If IT services are outsourced to service providers, these also have to be managed. The provider manager plays a central role in the organization of the outsourcing company. He is the central contact person for a service provider, monitors its performance and initiates any necessary service changes. After specifying the role and selecting the personnel, the question arises: How to train provider managers? In the following, we outline a set of training and development measures for this purpose. We also outline how the appropriate measures can be selected depending on the level of knowledge and experience.
In our blog post “Multi Provider Management: trainings as the basis for success”, we described how to develop and implement a training concept for employees who work in multi provider management. In this article, we want to focus on the contents of the continuing education concept for the provider manager. We will use the term “provider manager” to refer to the role as defined in our blog post “IT service manager versus provider manager – what’s the difference?“: the central operational coordinator or manager for a provider to whom services have been outsourced.
The following training concept will not only include training courses, but a set of different development measures. The aim is to ensure the continuous and efficient development of the employee who takes on this role.
We will first take a look at the essential skill requirements needed in the role and then derive development measures from these.
Skill Requirements for Provider Managers
The specific scope of a provider manager’s duties depends on the nature of his or her role within the company. As a rule, he assumes the following tasks:
- Monitor the performance of the provider,
- Coordinate and initiate necessary changes and projects with the provider,
- Control risks and compliance conformity of external services,
- Initiate improvements,
- Review invoices and monitor budget.
For his tasks he needs sufficient social and leadership skills, as he has to establish a good cooperative relationship with the provider. That is a prerequisite to be able to manage him efficiently. In addition, he needs the technical basics from various fields of knowledge: he must understand contracts in order to know what has been agreed with the provider. He needs basic commercial knowledge to deal with orders, invoices and budgets. And finally, managing external IT services requires a generalist’s knowledge of the current state of information technology and service management.

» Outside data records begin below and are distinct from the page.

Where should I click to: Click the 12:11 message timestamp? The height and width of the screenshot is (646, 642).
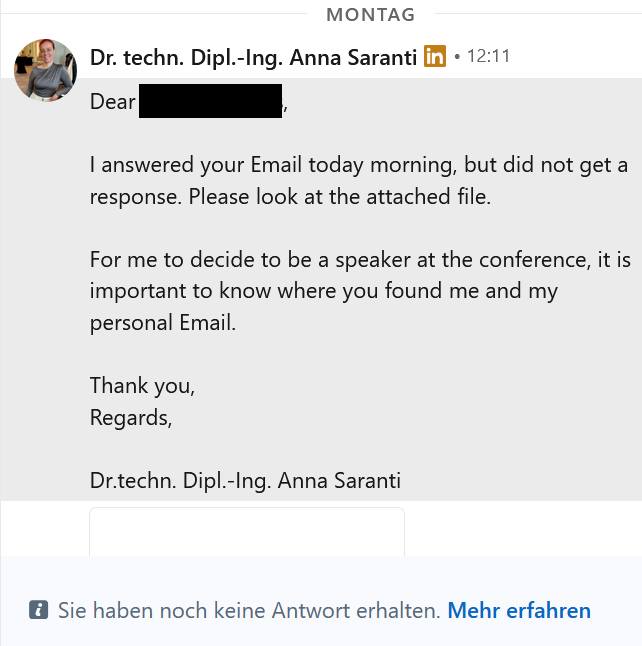point(488,57)
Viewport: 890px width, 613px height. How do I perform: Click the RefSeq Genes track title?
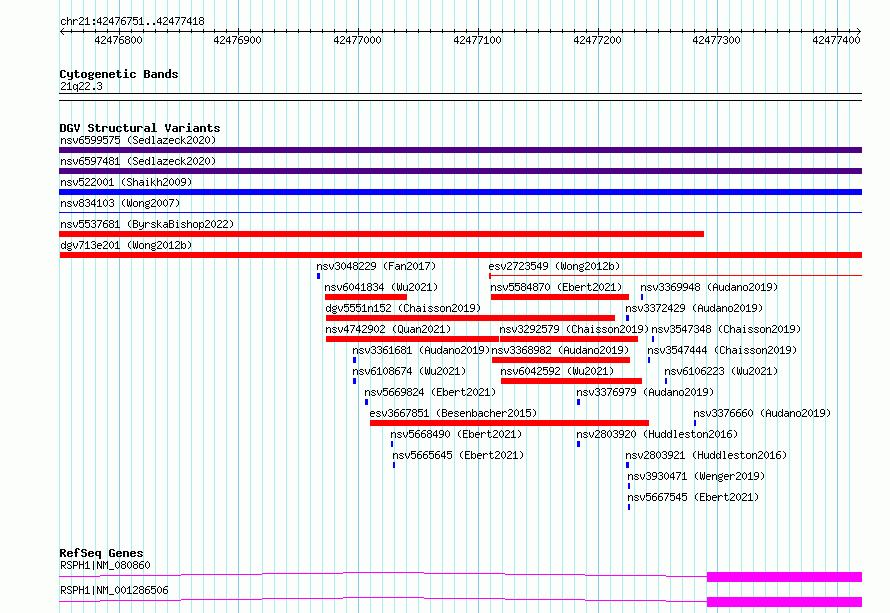[x=101, y=553]
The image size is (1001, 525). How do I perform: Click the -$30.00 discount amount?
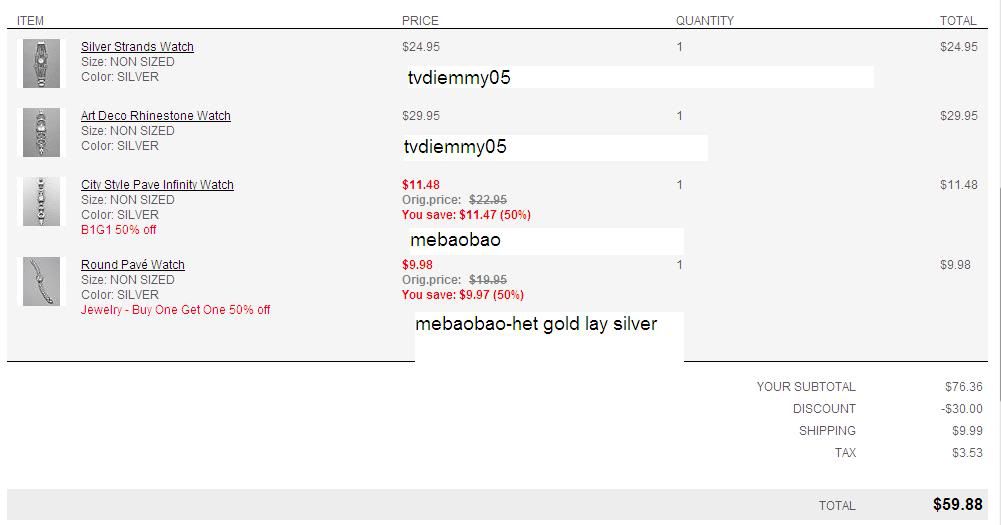click(x=961, y=409)
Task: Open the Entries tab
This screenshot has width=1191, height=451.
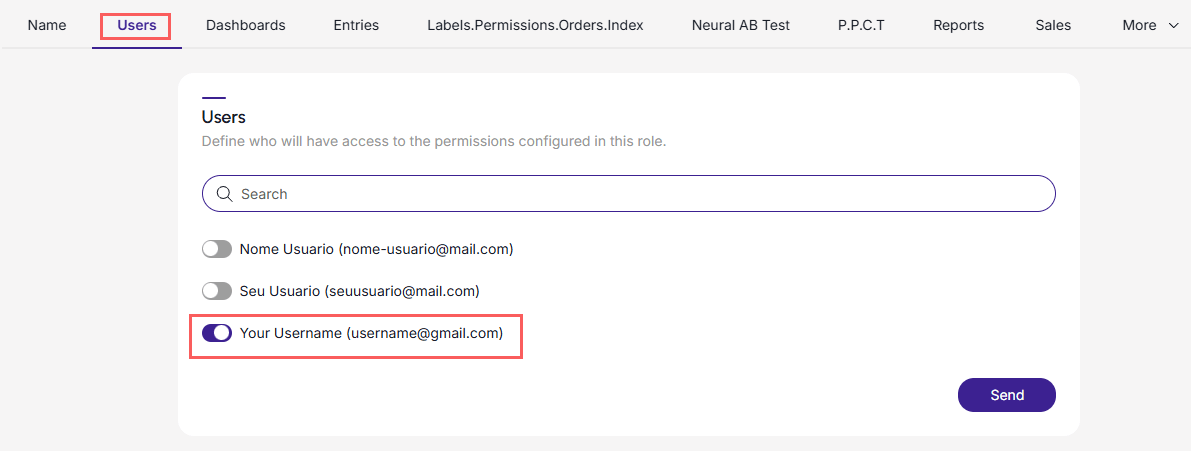Action: click(356, 25)
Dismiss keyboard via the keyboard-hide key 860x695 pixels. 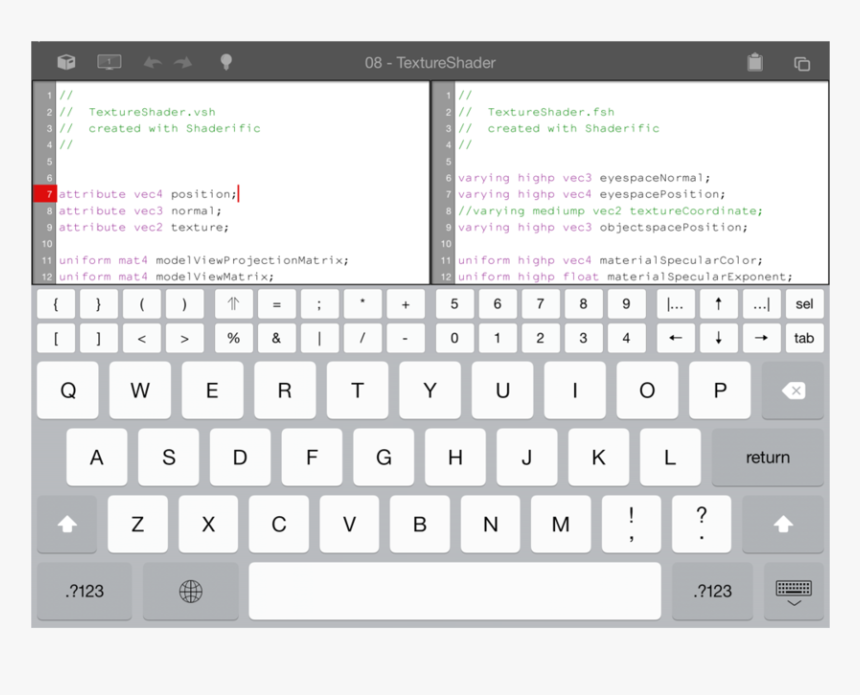pos(793,591)
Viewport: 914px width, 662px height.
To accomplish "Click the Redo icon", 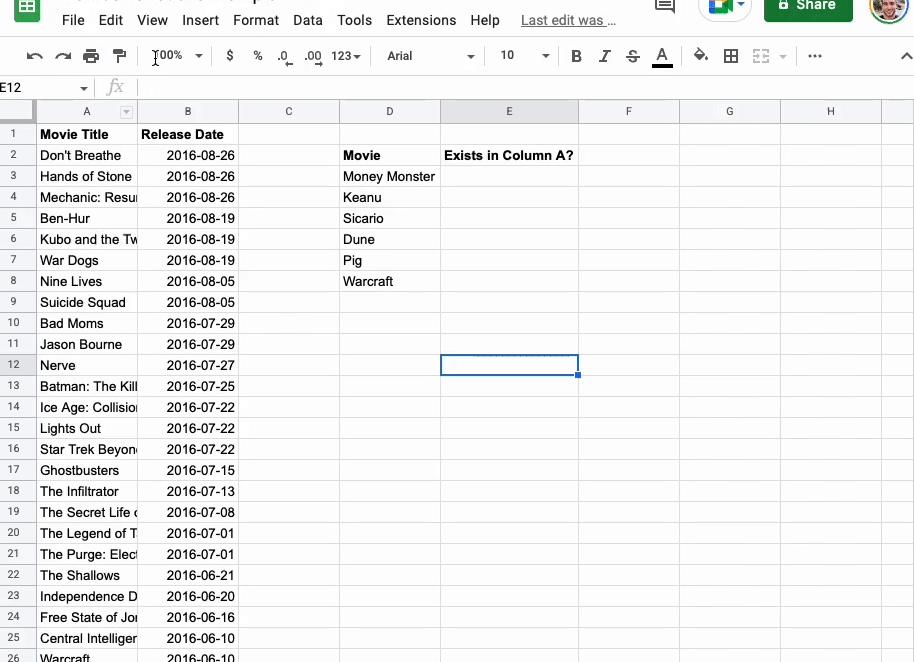I will coord(62,56).
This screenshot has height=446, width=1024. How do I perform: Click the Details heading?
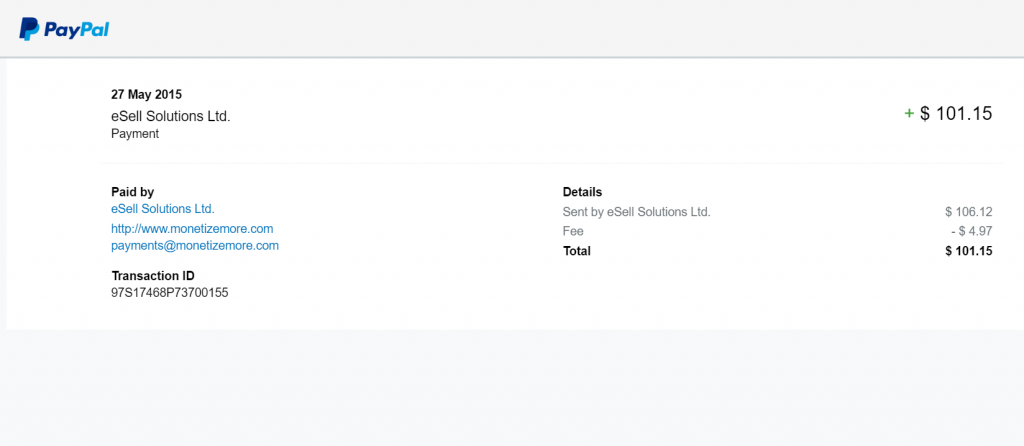583,192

Figure 1 lists the required skills in detail.
Figure 1: Required skills for provider managers
Development measures for provider managers
So how can you train provider managers? For the development of personnel, often only training courses and specialist seminars are considered as measures in the first step. But it is more effective to combine different measures and to match them exactly to the experience and competence status of the employee to be developed.
A skill requirement profile for the role to be filled can serve as the basis for this: the required (TARGET) skills shown in Figure 1 are classified for the specific position of a provider manager on a scale from 1 (=low) to 5 (=high). Based on the skill requirement profile, the employee intended for the role is assessed with his current (ACTUAL) skill level. Subsequently, an action plan is to be created to close the skills with larger gaps between TARGET and ACTUAL.
For a newcomer to the subject area, basic seminars on IT vendor management and IT service management (ITIL) are recommended at the beginning in order to gain an overview of the task area.
Subsequently, suitable measures for the status of the individual employee can be combined from the “seminars”, “familiarization”, “exchange of experience” and “view of documentation” classes and scheduled in a sequence that makes sense in terms of time. Examples of possible development measures are shown in Figure 2.
In practice, the “appropriate” measures are usually planned together with the supervisor. After initial planning, a review of the development progress can then take place in annual employee appraisals with the supervisor and the development planning for the next cycle can then take place or be updated.
The annual employee appraisal also offers the opportunity to request feedback from the supervisor for a longer period of time and thus to supplement insights gained from situational feedback from supervisors and colleagues.
Figure 2: Examples of potential development measures
Some measures are also useful after the initial familiarization phase and should be retained. These include, in particular, the measures in the “Exchange of experience” class. Feedback can also be attached to every committee meeting with providers as a standard element. This gives the opportunity to receive valuable improvement tips from provider representatives as well. In addition, such feedback is also an element to develop the shared relationship.
Over time, the “documentation” area develops for the employee from an initial source of knowledge to a pool of information regularly used in day-to-day operations.
Conclusion
So how to train provider managers ? The role of the provider manager requires a variety of different skills, depending on how it is defined in the company. And the provider manager is more of a management function than an expert function. Since there is no standard training program for provider managers, companies must develop and implement their own training concepts.
It makes sense to fill such a position with an employee who already has some essential knowledge and experience. For example this can be an IT employee who is familiar with service management and project management. In addition it is desirable that he have already had some management experience. Equally conceivable, however, is an employee from a commercial area with project management and IT experience. When filling the role, it should be essential that the employee finds this role an interesting challenge for him or herself.
If the right set of development measures is then implemented to enable employees to successively close their competence gaps, nothing stands in the way of successful provider management and, as a result, good external IT service.